Access to prenatal HIV testing

Robert S. Remis, MD, MPH; David M. Patrick, MD, MHSc

CMAJ 1998;158:1469-70


Dr. Remis is from the Department of Public Health Sciences, University of Toronto, Toronto, Ont., and Dr. Patrick is from the British Columbia Centre for Disease Control and the Department of Medicine, University of British Columbia, Vancouver, BC.

Reprint requests to: Dr. Robert S. Remis, Department of Public Health Sciences, University of Toronto, McMurrich Building, 4th floor, 12 Queen's Park Cr. W, Toronto ON M5S 1A8

© 1998 Canadian Medical Association


See also:
In this issue (page 1449), Drs. Lindy Samson and Susan King review the evidence concerning the benefits and risks of testing for HIV infection in pregnant women in Canada. The results of the ACTG (AIDS Clinical Trials Group) 076 trial, released in early 1994, showed that zidovudine administered to HIV-infected pregnant women and their newborns reduced the rate of transmission by almost 70%. Since then, each province has had to decide how to apply these findings.

The speed with which the provinces have implemented prenatal screening programs for HIV infection does not appear to be a direct function of the seriousness of the problem they are facing. Quebec, one of the provinces most affected, began planning soon after the ACTG 076 results were announced but did not announce a province-wide program until May 1997. In Ontario, a study carried out in the early 1990s indicated that the problem was less serious than in Quebec, but more recent estimates suggest that HIV prevalence among pregnant women in Ontario is about 0.6 per 1000, or almost 3 times the rate observed early in the decade.1,2 Concerned physicians in that province are hopeful that the ministry of health will soon announce a prenatal screening program. Manitoba and BC (where HIV prevalence among pregnant women is lower than in Quebec or Ontario) reacted the most expeditiously, implementing prenatal screening programs in the first half of 1994.

Several cost-effectiveness studies have been carried out since the ACTG 076 trial.3­5 A study conducted in Quebec in 19955 showed that universal screening in that province would cost approximately $242 000 per infection prevented. Although this may seem expensive, the cost of treating an HIV-infected infant is also high.6­9 If a child born to an HIV-positive mother enjoys an increase in lifespan from 10 to 74 years, this cost would be equivalent to approximately $4000 per quality-adjusted life-year, considerably less than that of other widely accepted therapeutic interventions.

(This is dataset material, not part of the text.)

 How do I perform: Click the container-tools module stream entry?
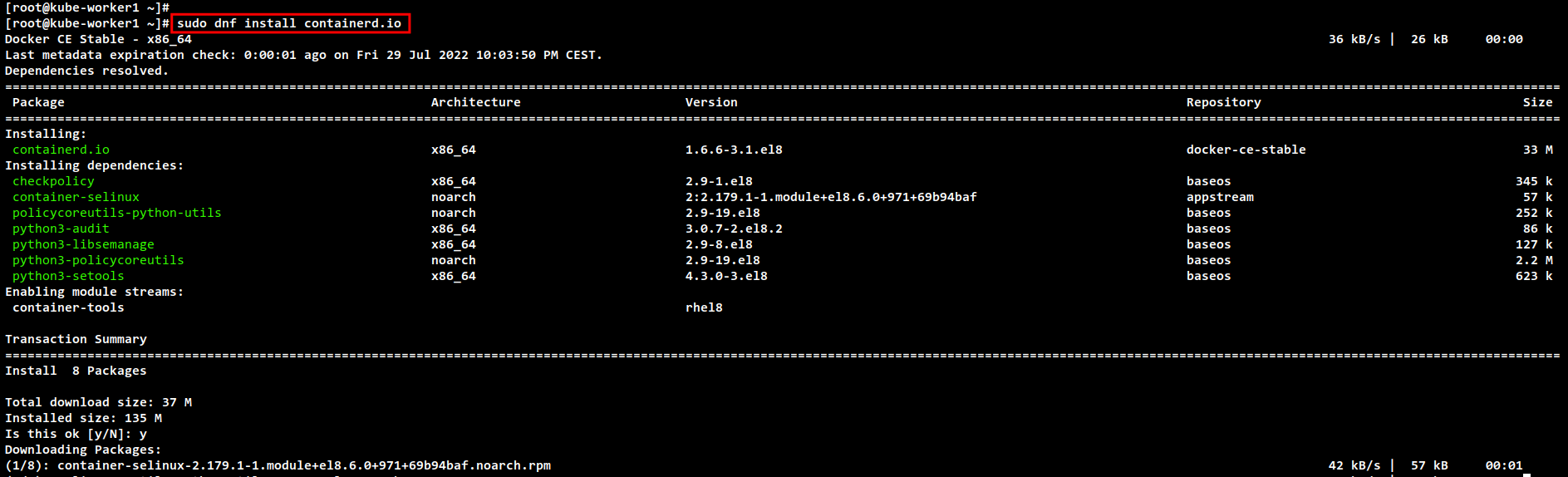68,307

One could argue that testing only women at high risk is a more attractive option. The Quebec study showed that such selective screening would cost about $56 000 per infection averted and would reach 73% of those infected. Nevertheless, there are good arguments against this approach. First, it would exclude the 20%­30% of infected women who do not have readily identifiable risk factors. It would be unethical to limit the benefits of testing to women with identified risk factors for whom it may be cost effective. Second, it is not obvious that selective screening based on physicians' risk assessments is effective. Studies in the US have consistently demonstrated that physicians do not always follow risk assessment guidelines for hepatitis B10­12 or for HIV infection13 among pregnant women. Third, difficulties can arise from targeting particular groups, since they may feel defensive about being singled out. Women at high risk may be more likely to accept testing if they know it is being offered to all pregnant women.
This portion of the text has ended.